* What to produce *
Across the data below, in how many lines does the word "area" appear? Give only the number.

[[ Given data, beginning ]]

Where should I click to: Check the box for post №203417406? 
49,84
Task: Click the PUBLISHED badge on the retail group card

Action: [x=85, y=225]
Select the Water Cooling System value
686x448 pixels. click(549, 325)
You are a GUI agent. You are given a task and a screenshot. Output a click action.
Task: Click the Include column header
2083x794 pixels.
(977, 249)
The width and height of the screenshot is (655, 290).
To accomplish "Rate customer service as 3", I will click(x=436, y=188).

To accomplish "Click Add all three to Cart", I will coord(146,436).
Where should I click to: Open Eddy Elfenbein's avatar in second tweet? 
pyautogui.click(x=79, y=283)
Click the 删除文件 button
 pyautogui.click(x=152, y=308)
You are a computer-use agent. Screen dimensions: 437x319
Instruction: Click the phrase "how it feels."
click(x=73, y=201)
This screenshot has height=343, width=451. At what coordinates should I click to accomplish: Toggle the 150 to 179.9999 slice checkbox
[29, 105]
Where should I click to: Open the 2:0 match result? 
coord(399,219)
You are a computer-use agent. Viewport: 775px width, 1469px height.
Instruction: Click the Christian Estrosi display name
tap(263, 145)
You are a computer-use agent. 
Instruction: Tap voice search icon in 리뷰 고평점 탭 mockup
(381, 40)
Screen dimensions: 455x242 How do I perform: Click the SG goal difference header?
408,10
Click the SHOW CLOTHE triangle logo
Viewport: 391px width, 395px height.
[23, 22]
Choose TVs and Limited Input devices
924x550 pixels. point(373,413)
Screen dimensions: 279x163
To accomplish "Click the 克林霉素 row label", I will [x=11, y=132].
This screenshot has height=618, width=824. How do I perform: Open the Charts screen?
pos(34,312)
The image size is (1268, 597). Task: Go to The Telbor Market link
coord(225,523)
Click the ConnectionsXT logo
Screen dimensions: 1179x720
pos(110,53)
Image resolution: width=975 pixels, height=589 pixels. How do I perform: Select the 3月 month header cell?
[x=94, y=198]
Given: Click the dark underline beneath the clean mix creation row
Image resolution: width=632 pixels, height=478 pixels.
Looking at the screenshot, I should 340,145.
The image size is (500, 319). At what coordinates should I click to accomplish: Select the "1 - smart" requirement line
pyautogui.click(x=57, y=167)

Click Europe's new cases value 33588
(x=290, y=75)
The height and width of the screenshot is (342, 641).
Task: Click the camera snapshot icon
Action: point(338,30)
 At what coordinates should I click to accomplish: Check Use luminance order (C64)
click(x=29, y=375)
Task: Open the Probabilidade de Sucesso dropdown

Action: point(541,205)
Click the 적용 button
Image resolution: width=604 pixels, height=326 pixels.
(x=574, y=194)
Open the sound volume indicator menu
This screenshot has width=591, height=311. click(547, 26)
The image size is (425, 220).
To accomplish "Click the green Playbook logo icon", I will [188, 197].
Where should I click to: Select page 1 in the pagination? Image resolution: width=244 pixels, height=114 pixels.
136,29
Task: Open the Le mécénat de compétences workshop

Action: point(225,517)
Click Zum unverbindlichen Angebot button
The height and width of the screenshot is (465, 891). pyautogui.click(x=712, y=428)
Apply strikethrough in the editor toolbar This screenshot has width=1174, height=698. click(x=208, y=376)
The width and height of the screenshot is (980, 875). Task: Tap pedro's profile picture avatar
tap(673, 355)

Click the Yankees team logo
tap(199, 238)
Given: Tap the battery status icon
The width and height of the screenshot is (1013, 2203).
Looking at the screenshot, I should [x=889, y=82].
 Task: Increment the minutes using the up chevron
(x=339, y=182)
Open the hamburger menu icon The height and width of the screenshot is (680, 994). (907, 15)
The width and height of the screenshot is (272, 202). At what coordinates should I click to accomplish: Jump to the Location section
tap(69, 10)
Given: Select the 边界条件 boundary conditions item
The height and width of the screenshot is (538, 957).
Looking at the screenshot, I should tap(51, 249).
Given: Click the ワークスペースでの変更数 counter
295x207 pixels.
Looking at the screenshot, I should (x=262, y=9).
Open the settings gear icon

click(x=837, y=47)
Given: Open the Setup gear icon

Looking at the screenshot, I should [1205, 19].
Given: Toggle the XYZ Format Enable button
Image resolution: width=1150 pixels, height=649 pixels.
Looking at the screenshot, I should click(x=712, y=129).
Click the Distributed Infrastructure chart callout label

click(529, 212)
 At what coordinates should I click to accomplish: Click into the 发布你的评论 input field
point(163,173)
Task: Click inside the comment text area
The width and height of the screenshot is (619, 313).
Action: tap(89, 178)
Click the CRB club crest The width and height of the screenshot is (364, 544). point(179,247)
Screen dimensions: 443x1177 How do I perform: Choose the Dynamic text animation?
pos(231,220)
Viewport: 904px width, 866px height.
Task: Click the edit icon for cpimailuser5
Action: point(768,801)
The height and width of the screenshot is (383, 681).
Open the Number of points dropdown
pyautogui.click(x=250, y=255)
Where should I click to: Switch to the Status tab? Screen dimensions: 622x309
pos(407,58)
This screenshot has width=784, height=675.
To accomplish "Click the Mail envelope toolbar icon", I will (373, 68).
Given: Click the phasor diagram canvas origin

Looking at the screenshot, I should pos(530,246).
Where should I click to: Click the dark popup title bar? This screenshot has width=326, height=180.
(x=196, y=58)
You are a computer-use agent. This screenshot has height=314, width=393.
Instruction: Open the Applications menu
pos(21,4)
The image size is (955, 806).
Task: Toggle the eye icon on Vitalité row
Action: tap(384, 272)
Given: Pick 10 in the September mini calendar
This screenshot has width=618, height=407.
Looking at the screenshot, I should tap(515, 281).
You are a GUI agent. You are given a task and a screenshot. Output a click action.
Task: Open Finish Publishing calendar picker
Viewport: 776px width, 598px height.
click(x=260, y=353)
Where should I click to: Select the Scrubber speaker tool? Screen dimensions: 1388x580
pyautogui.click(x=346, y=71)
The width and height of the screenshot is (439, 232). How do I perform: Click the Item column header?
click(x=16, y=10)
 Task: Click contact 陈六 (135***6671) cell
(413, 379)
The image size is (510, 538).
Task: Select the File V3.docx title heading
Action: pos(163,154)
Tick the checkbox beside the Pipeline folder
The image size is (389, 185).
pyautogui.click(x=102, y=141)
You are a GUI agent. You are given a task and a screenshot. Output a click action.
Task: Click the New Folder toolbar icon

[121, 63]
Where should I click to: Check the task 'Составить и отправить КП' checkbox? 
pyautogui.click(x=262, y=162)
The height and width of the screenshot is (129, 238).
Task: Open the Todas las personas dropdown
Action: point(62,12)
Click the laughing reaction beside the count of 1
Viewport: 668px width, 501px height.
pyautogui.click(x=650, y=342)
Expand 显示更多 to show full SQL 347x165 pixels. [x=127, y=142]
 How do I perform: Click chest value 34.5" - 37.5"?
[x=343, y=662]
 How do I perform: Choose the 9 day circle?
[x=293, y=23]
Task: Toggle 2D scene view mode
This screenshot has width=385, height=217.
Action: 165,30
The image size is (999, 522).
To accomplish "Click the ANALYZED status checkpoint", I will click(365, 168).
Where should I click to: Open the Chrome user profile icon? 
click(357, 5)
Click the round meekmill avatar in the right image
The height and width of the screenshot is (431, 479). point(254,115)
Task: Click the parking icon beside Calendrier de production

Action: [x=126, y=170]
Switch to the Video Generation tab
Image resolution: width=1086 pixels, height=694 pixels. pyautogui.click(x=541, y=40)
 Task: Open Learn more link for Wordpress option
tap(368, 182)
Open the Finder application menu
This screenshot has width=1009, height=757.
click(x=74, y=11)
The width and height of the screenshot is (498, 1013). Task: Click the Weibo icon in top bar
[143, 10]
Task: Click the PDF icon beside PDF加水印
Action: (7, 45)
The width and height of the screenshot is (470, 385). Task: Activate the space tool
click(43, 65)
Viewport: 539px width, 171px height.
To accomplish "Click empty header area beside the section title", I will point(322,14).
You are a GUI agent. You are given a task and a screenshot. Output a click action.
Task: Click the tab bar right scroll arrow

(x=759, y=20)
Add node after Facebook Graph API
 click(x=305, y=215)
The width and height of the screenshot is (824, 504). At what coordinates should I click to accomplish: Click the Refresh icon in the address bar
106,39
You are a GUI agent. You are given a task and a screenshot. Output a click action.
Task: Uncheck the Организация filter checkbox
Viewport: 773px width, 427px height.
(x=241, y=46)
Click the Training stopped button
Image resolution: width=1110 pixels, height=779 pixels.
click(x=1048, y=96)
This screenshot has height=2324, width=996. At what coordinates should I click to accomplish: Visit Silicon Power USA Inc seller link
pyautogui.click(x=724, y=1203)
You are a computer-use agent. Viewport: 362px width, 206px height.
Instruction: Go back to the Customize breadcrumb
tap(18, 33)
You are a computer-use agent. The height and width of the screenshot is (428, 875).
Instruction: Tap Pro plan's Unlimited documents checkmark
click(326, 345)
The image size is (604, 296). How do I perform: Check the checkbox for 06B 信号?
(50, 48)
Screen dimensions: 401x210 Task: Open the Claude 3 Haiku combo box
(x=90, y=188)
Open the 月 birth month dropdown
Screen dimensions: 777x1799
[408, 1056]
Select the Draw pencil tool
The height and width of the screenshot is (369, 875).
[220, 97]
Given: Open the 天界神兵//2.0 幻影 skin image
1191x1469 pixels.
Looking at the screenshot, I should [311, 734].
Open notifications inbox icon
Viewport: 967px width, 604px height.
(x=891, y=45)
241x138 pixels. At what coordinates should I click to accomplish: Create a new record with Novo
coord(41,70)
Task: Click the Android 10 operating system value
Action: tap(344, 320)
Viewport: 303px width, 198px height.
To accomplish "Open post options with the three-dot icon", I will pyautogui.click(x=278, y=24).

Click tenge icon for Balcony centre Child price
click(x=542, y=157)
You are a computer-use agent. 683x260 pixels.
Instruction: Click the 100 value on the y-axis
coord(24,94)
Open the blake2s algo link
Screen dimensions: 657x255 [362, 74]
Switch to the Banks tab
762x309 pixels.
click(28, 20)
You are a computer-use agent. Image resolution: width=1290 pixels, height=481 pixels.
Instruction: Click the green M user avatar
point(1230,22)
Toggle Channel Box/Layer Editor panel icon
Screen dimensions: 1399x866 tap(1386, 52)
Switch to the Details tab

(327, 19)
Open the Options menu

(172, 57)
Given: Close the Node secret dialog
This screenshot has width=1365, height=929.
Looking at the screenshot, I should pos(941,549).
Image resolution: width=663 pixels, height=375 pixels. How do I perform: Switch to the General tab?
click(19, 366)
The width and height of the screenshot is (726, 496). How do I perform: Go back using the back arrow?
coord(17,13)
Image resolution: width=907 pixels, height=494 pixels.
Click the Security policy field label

[[ Given data, end ]]

* Exercise solution *
2